Art.2ºSão objetivos do PLANCON:
I – preservar vidas e reduzir danos humanos, materiais, ambientais, econômicos e sociais;
II – estabelecer procedimentos para atuação integrada dos órgãos e entidades envolvidos;
III – definir atribuições e responsabilidades para as ações de prevenção, preparação, resposta e recuperação;
IV – organizar o emprego dos recursos humanos, materiais, tecnológicos e logísticos disponíveis;
V – estabelecer procedimentos de monitoramento, alerta, comunicação de risco e evacuação das áreas potencialmente atingidas;
VI – assegurar atendimento prioritário às pessoas em situação de vulnerabilidade;
VII – garantir, na maior brevidade possível, o restabelecimento dos serviços públicos essenciais; e
VIII – promover a capacitação permanente dos agentes públicos e da população para atuação em situações de risco ou desastre.
Art.3º A Coordenadoria Municipal de Proteção e Defesa Civil será responsável pela coordenação, implementação, acompanhamento e atualização do PLANCON, competindo-lhe especialmente:
I – coordenar a execução das medidas previstas no plano;
II – manter atualizadas as informações técnicas, os mapas, os contatos de emergência, os protocolos operacionais e a relação dos recursos disponíveis;
III – articular-se com as Secretarias Municipais, os órgãos estaduais e federais, o Corpo de Bombeiros, as forças de segurança, os serviços de saúde, as concessionárias de serviços públicos, o empreendedor da barragem e demais entidades envolvidas;
IV – acompanhar os dados, alertas e informações fornecidos pelo empreendedor da UHE Nova Avanhandava e pelos órgãos competentes;
V – promover treinamentos, capacitações e exercícios simulados;
VI – propor alterações e aperfeiçoamentos no PLANCON sempre que necessário;
VII – manter registro das ocorrências, providências adotadas e resultados das ações realizadas; e
VIII – elaborar relatório após situações de emergência, desastre ou exercício simulado, indicando as medidas executadas e as oportunidades de aperfeiçoamento.
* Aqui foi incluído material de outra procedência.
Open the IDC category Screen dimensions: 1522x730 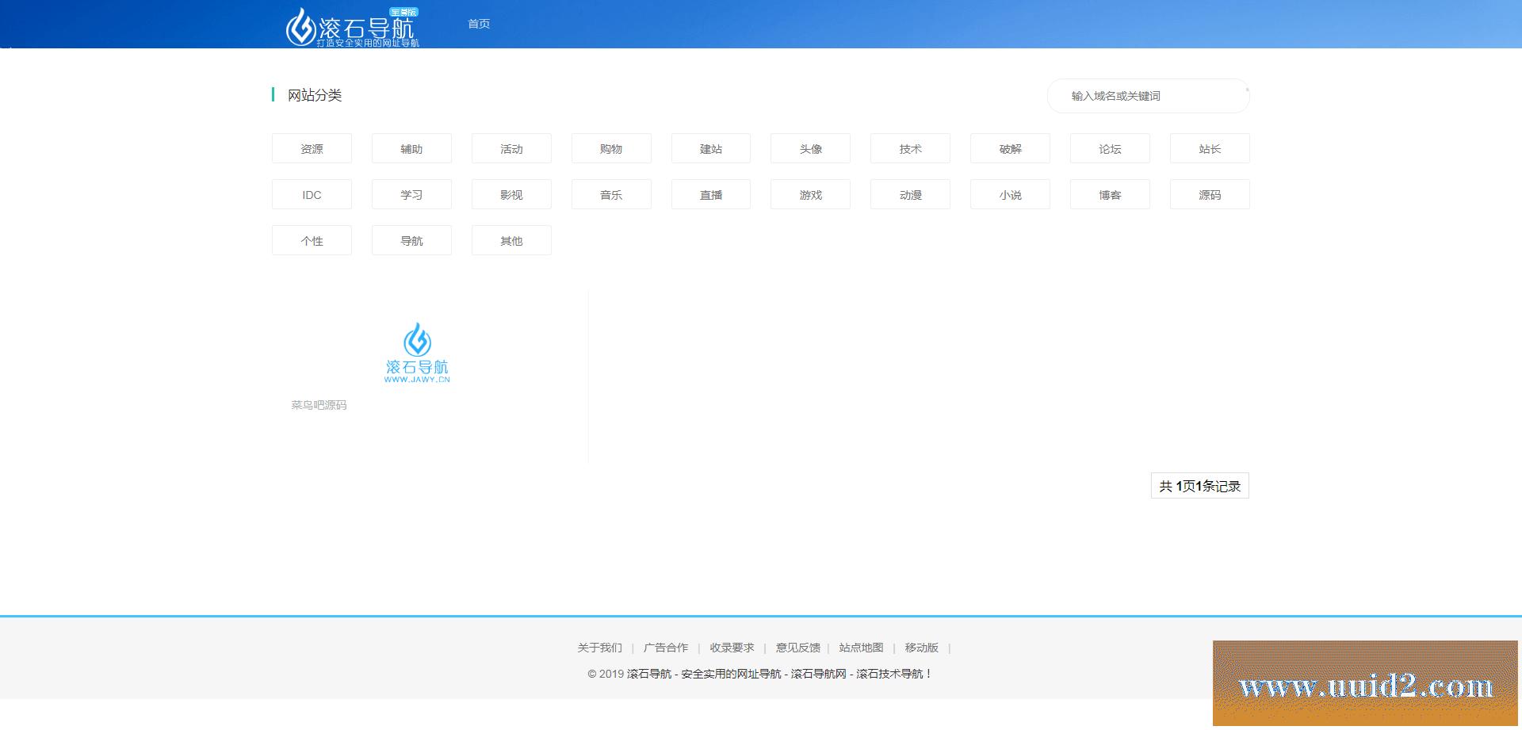pos(312,194)
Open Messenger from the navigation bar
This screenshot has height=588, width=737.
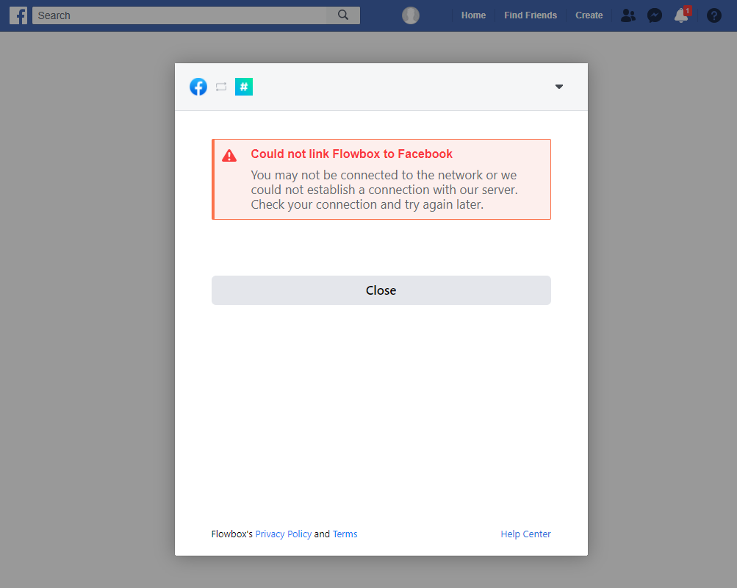pyautogui.click(x=655, y=15)
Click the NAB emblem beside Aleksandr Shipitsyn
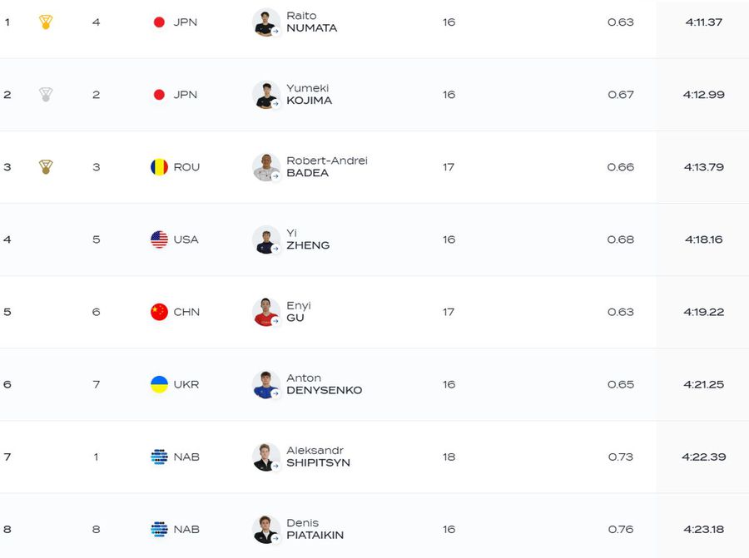The image size is (749, 558). [x=159, y=457]
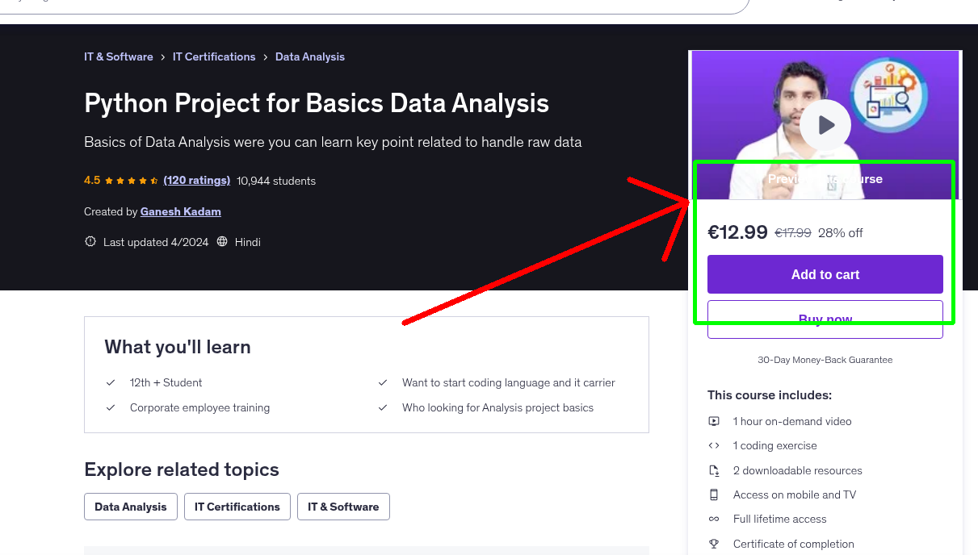Open the 120 ratings link

pyautogui.click(x=196, y=180)
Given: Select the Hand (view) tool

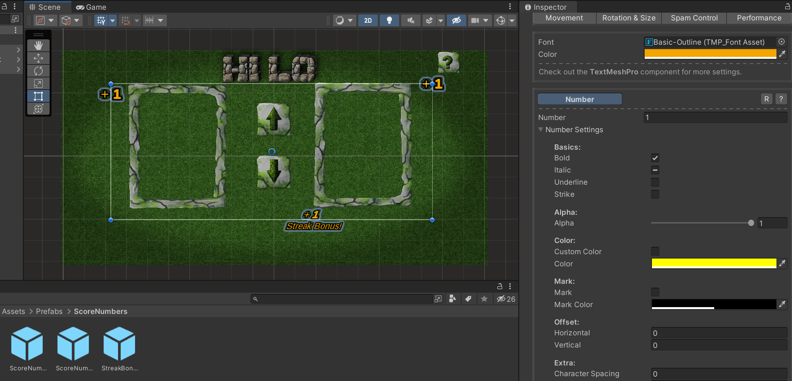Looking at the screenshot, I should click(38, 46).
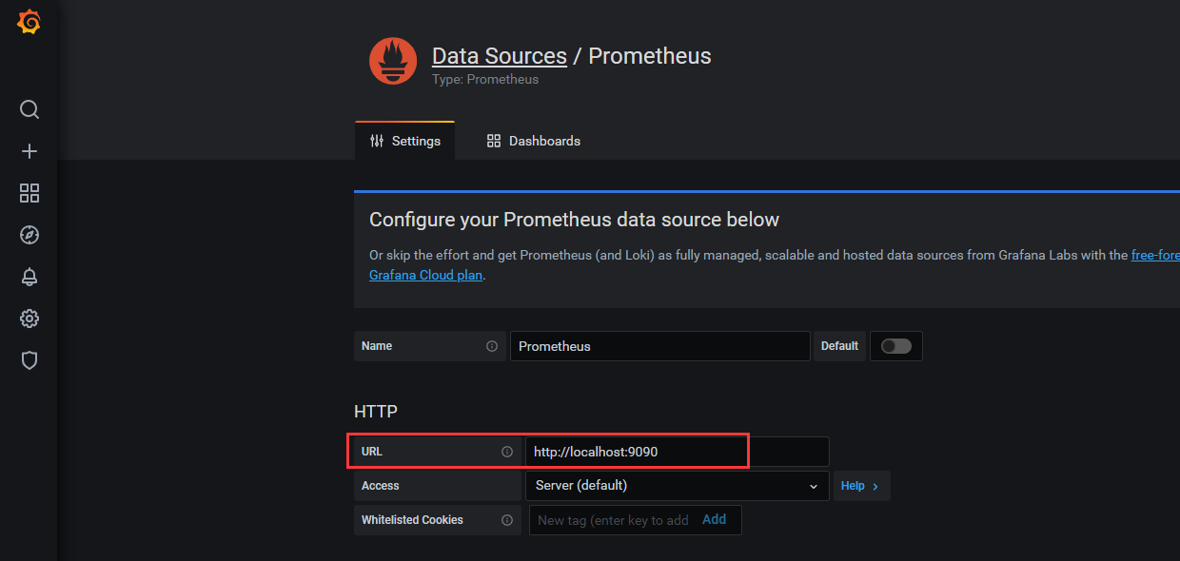Open the Configuration gear icon
The width and height of the screenshot is (1180, 561).
tap(30, 319)
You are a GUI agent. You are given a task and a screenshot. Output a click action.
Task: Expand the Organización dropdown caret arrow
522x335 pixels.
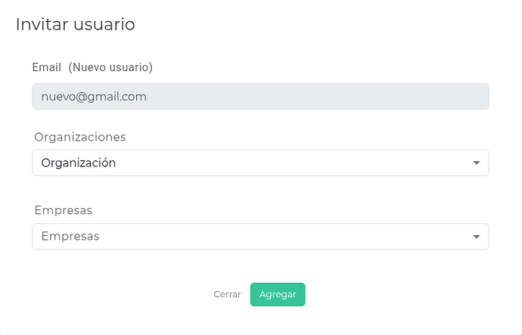click(476, 163)
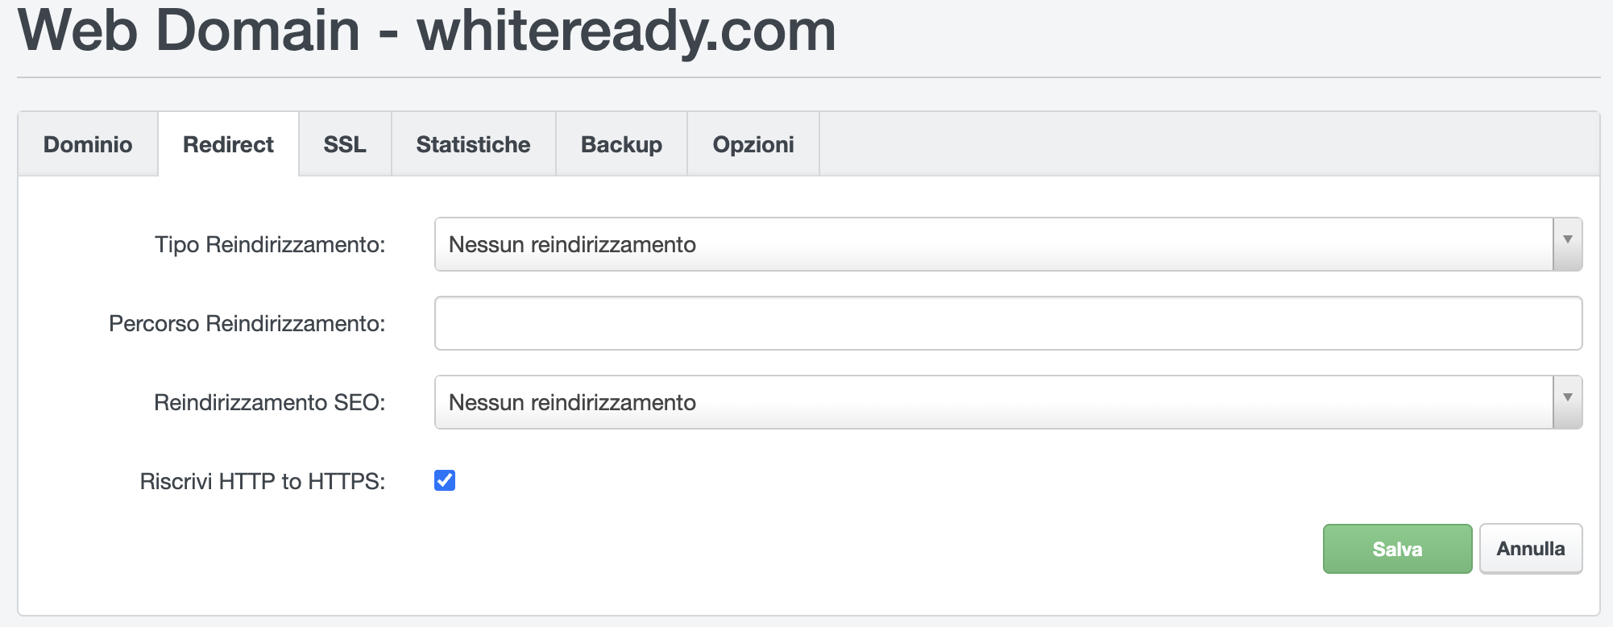Go to the Backup tab
The height and width of the screenshot is (627, 1613).
point(621,144)
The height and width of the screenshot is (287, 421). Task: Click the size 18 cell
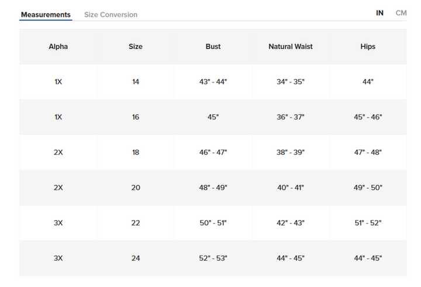click(x=136, y=153)

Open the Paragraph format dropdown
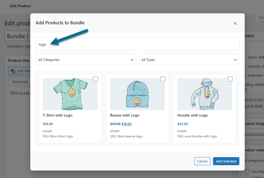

Art.4º As Secretarias, os Departamentos e os demais órgãos da Administração Pública Municipal deverão prestar apoio à Coordenadoria Municipal de Proteção e Defesa Civil e executar as atribuições que lhes forem destinadas no PLANCON, especialmente nas áreas de:
I – saúde e atendimento pré-hospitalar;
II – assistência social e acolhimento da população atingida;
III – educação e disponibilização de instalações para acolhimento emergencial;
IV – Obras, serviços públicos, transporte e logística;
V – Meio ambiente e monitoramento de danos ambientais;
VI – administração e gestão de recursos materiais e humanos;
VII – finanças e suporte orçamentário;
VIII – comunicação institucional e orientação da população;
IX – segurança, controle de acesso e organização do trânsito; e
X – abastecimento de água, energia, alimentos e demais serviços essenciais.
Parágrafo único. Os responsáveis pelos órgãos municipais deverão manter atualizados os respectivos planos operacionais, as equipes de referência, os contatos de emergência e a relação dos recursos que poderão ser mobilizados.
Art.5º Para a hipótese de rompimento da barragem da UHE Nova Avanhandava, deverão ser observados os dados técnicos e mapas hidrodinâmicos integrantes do Plano de Ação de Emergência – PAE do empreendimento, especialmente:
I – Mapa da mancha de inundação no cenário de ruptura por galgamento;
II – Mapa de duração da inundação;
III – mapa de elevação do terreno;
IV – mapa de profundidade máxima da lâmina d’água;
V – mapa de risco hidrodinâmico baseado na relação entre profundidade e velocidade;
VI – mapa dos tempos estimados de chegada da onda de inundação; e
VII – mapa de velocidade máxima do escoamento.
§ 1º Os dados e mapas deverão ser periodicamente confrontados com as informações mais recentes fornecidas pelo empreendedor e pelos órgãos fiscalizadores.
§ 2º A publicação de novas versões do PAE ou a alteração dos mapas hidrodinâmicos deverá ensejar avaliação técnica da Coordenadoria Municipal de Proteção e Defesa Civil quanto à necessidade de atualização do PLANCON.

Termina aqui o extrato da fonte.